Police reform activists “cautiously optimistic” about new Portland chief

Last year, Portland, Oregon Mayor Ted Wheeler successfully ran on a platform that championed police reform as a major priority. But since he took office, Wheeler has repeatedly drawn the ire of local criminal justice reform activists and organizers. On Monday, Wheeler took a step that could begin to heal his relationship with concerned Portlanders by appointing Danielle Outlaw, a 19-year veteran of the Oakland Police Department to lead the Portland Police Bureau.

“My life’s passion is policing,” says Outlaw in a statement from Wheeler’s office. “I want to make a positive difference in the lives of my fellow officers and the residents of the community.’’

Outlaw, who will be the first African American woman to head the troubled bureau, has her work cut out for her. Following Trump’s election, Portland police have repeatedly used militarized force against nonviolent protesters, injuring some of them, including a 66-year-old woman. The department also has an ugly reputation for its raciallybiased policing, and a pattern of using excessive force against the mentally ill, which attracted a U.S. Department of Justice investigation in 2011. And Outlaw’s new role has historically belonged to a series of scandal-ridden chiefs.

Though it’s too early to know if Outlaw will ultimately be able to tackle this litany of problems, there is reason to believe she’s up to the task. Oakland civil rights attorney John Burris, who repeatedly sued the Oakland Police Department, tells The Portland Mercury that Outlaw is “a progressive thinker” with the skills required to overhaul the department. Outlaw comes to Portland from a police department with a reputation that is arguably far worse than Portland’s, yet Burris depicts Outlaw as utterly unlike her former colleagues, who’ve been caught planting drugs, making bad arrestsassaulting people, and sexually abusing Oakland residents.

“Transparency and accountability are issues she firmly appreciates and understands,” Burris tells the Mercury. “I think she’ll be a chief who’s progressive in thinking and understanding of these kinds of issues.”

Following the sex scandal that rocked the Oakland Police Department in 2016, then-Deputy Chief Outlaw helped implement changes to the police academy in an effort to prevent future misconduct, downsizing classes and introducing a more rigorous background check procedure for new officers.

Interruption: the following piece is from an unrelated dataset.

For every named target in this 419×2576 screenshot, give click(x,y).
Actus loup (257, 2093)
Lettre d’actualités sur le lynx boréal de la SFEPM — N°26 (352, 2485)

Amid what appears to largely be a record of policing with a progressive bent and an eye toward strengthening community relations, there is one blemish. In July, when Oakland’s City Council voted to rescind a data-sharing agreement with U.S. Immigrations and Customs Enforcement, Outlaw was a vocal opponent. The city council vote came as many so-called sanctuary cities across the country actively work to distance themselves from the Trump administration’s policies and shield immigrants from deportation. In spite of the council’s unanimous vote, Outlaw advocated to preserve the city’s cooperation with the federal government, saying the police department’s relationship with Homeland Security “allows us to have that federal arm and to have that transnational piece that we just as a local municipal agency do not have access to.”

That stain on an otherwise progressive record seems not to have tarnished the views of hopeful activists. Portland’s Resistance, a group of local organizers formed after Trump’s election, have pressed Wheeler on police reform and led recent local efforts to bring the hiring process for the new chief out of the shadows. As a leading voice for local police reform, the group says they are “cautiously optimistic that [Outlaw’s] hiring will mark a new direction for policing in Portland,” in a statement issued on the group’s Facebook page.

“We have no illusions that this new police chief will be perfect,” the statement continues. “Nor can a single person reform our incredibly corrupt and violent police department. However, this could be a step in the right direction.”